-- INPUT MATERIAL follows --

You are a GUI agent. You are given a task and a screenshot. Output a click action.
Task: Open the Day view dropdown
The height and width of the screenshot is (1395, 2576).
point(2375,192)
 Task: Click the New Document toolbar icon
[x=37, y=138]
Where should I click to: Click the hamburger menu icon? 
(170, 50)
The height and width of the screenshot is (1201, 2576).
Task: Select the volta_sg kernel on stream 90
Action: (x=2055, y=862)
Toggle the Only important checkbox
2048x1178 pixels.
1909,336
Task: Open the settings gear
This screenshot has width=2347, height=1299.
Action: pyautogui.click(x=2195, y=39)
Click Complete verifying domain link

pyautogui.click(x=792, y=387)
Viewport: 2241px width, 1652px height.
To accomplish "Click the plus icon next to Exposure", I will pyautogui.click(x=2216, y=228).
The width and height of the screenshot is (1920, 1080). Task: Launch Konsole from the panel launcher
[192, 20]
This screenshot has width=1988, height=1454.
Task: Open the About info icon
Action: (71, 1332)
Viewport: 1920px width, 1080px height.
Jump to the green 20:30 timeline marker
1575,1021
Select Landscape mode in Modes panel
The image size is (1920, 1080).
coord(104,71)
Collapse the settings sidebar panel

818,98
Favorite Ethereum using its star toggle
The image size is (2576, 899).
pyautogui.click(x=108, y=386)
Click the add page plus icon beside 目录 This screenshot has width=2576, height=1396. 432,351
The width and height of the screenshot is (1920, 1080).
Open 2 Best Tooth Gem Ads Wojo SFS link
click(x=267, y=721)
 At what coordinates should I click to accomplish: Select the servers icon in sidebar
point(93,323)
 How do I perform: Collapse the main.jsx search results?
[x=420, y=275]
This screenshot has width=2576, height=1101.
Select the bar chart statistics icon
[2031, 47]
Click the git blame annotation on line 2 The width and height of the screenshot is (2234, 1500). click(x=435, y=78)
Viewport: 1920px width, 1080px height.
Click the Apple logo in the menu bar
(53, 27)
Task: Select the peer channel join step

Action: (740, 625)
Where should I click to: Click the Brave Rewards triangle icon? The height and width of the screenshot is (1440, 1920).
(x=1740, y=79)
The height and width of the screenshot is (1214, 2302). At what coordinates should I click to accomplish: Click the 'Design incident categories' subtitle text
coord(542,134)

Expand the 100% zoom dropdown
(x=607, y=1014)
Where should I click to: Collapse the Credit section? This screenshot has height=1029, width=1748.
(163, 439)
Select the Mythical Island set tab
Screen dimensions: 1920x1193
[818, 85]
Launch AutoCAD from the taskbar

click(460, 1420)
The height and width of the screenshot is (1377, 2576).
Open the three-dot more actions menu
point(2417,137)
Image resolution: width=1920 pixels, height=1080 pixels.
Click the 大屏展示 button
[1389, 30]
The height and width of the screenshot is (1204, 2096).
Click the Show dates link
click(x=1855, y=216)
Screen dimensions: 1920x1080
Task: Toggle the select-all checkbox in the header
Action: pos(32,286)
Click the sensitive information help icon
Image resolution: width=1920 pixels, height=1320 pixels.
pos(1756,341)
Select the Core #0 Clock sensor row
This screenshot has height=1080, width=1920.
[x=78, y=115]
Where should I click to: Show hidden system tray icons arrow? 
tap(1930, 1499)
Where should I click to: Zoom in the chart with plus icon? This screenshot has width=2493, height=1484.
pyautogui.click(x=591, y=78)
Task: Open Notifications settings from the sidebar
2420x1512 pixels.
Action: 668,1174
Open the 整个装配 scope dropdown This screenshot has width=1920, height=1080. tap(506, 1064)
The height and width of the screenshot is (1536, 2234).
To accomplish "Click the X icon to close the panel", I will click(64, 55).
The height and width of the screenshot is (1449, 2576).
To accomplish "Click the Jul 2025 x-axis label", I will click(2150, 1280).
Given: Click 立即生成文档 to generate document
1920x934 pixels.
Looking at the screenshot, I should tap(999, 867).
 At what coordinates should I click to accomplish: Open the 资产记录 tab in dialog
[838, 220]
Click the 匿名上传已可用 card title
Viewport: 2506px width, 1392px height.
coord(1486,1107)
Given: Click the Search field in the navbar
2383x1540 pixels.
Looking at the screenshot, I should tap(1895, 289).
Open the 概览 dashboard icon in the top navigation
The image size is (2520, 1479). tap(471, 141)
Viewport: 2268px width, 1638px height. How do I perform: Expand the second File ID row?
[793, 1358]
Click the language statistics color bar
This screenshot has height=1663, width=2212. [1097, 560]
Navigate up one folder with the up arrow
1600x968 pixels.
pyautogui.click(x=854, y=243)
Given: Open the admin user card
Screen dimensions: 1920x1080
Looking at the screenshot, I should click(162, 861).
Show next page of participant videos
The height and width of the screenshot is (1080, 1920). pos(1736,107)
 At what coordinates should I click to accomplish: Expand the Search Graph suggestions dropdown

-- INPUT MATERIAL concluded --

# TASK TO CARRY OUT
Repeat the data exactly. Leave nothing out.

# EXERCISE RESPONSE
You are a GUI agent. You are given a task and a screenshot. Output a click action.
Task: Open the Day view dropdown
The height and width of the screenshot is (1395, 2576).
point(2375,192)
 Task: Click the New Document toolbar icon
[x=37, y=138]
Where should I click to: Click the hamburger menu icon? 
(170, 50)
The height and width of the screenshot is (1201, 2576).
Task: Select the volta_sg kernel on stream 90
Action: (x=2055, y=862)
Toggle the Only important checkbox
2048x1178 pixels.
1909,336
Task: Open the settings gear
This screenshot has width=2347, height=1299.
Action: pyautogui.click(x=2195, y=39)
Click Complete verifying domain link

pyautogui.click(x=792, y=387)
Viewport: 2241px width, 1652px height.
To accomplish "Click the plus icon next to Exposure", I will pyautogui.click(x=2216, y=228).
The width and height of the screenshot is (1920, 1080). Task: Launch Konsole from the panel launcher
[192, 20]
This screenshot has width=1988, height=1454.
Task: Open the About info icon
Action: (71, 1332)
Viewport: 1920px width, 1080px height.
Jump to the green 20:30 timeline marker
1575,1021
Select Landscape mode in Modes panel
The image size is (1920, 1080).
coord(104,71)
Collapse the settings sidebar panel

818,98
Favorite Ethereum using its star toggle
The image size is (2576, 899).
pyautogui.click(x=108, y=386)
Click the add page plus icon beside 目录 This screenshot has width=2576, height=1396. 432,351
The width and height of the screenshot is (1920, 1080).
Open 2 Best Tooth Gem Ads Wojo SFS link
click(x=267, y=721)
 At what coordinates should I click to accomplish: Select the servers icon in sidebar
point(93,323)
 How do I perform: Collapse the main.jsx search results?
[x=420, y=275]
This screenshot has width=2576, height=1101.
Select the bar chart statistics icon
[2031, 47]
Click the git blame annotation on line 2 The width and height of the screenshot is (2234, 1500). click(x=435, y=78)
Viewport: 1920px width, 1080px height.
Click the Apple logo in the menu bar
(53, 27)
Task: Select the peer channel join step

Action: (740, 625)
Where should I click to: Click the Brave Rewards triangle icon? The height and width of the screenshot is (1440, 1920).
(x=1740, y=79)
The height and width of the screenshot is (1214, 2302). At what coordinates should I click to accomplish: Click the 'Design incident categories' subtitle text
coord(542,134)

Expand the 100% zoom dropdown
(x=607, y=1014)
Where should I click to: Collapse the Credit section? This screenshot has height=1029, width=1748.
(163, 439)
Select the Mythical Island set tab
Screen dimensions: 1920x1193
[818, 85]
Launch AutoCAD from the taskbar

click(460, 1420)
The height and width of the screenshot is (1377, 2576).
Open the three-dot more actions menu
point(2417,137)
Image resolution: width=1920 pixels, height=1080 pixels.
Click the 大屏展示 button
[1389, 30]
The height and width of the screenshot is (1204, 2096).
Click the Show dates link
click(x=1855, y=216)
Screen dimensions: 1920x1080
Task: Toggle the select-all checkbox in the header
Action: pos(32,286)
Click the sensitive information help icon
Image resolution: width=1920 pixels, height=1320 pixels.
pos(1756,341)
Select the Core #0 Clock sensor row
This screenshot has height=1080, width=1920.
[x=78, y=115]
Where should I click to: Show hidden system tray icons arrow? 
tap(1930, 1499)
Where should I click to: Zoom in the chart with plus icon? This screenshot has width=2493, height=1484.
pyautogui.click(x=591, y=78)
Task: Open Notifications settings from the sidebar
2420x1512 pixels.
Action: 668,1174
Open the 整个装配 scope dropdown This screenshot has width=1920, height=1080. tap(506, 1064)
The height and width of the screenshot is (1536, 2234).
To accomplish "Click the X icon to close the panel", I will click(64, 55).
The height and width of the screenshot is (1449, 2576).
To accomplish "Click the Jul 2025 x-axis label", I will click(2150, 1280).
Given: Click 立即生成文档 to generate document
1920x934 pixels.
Looking at the screenshot, I should tap(999, 867).
 At what coordinates should I click to accomplish: Open the 资产记录 tab in dialog
[838, 220]
Click the 匿名上传已可用 card title
Viewport: 2506px width, 1392px height.
coord(1486,1107)
Given: Click the Search field in the navbar
2383x1540 pixels.
Looking at the screenshot, I should tap(1895, 289).
Open the 概览 dashboard icon in the top navigation
The image size is (2520, 1479). tap(471, 141)
Viewport: 2268px width, 1638px height. How do I perform: Expand the second File ID row?
[793, 1358]
Click the language statistics color bar
This screenshot has height=1663, width=2212. [1097, 560]
Navigate up one folder with the up arrow
1600x968 pixels.
pyautogui.click(x=854, y=243)
Given: Open the admin user card
Screen dimensions: 1920x1080
Looking at the screenshot, I should click(162, 861).
Show next page of participant videos
The height and width of the screenshot is (1080, 1920). pos(1736,107)
 At what coordinates should I click to accomplish: Expand the Search Graph suggestions dropdown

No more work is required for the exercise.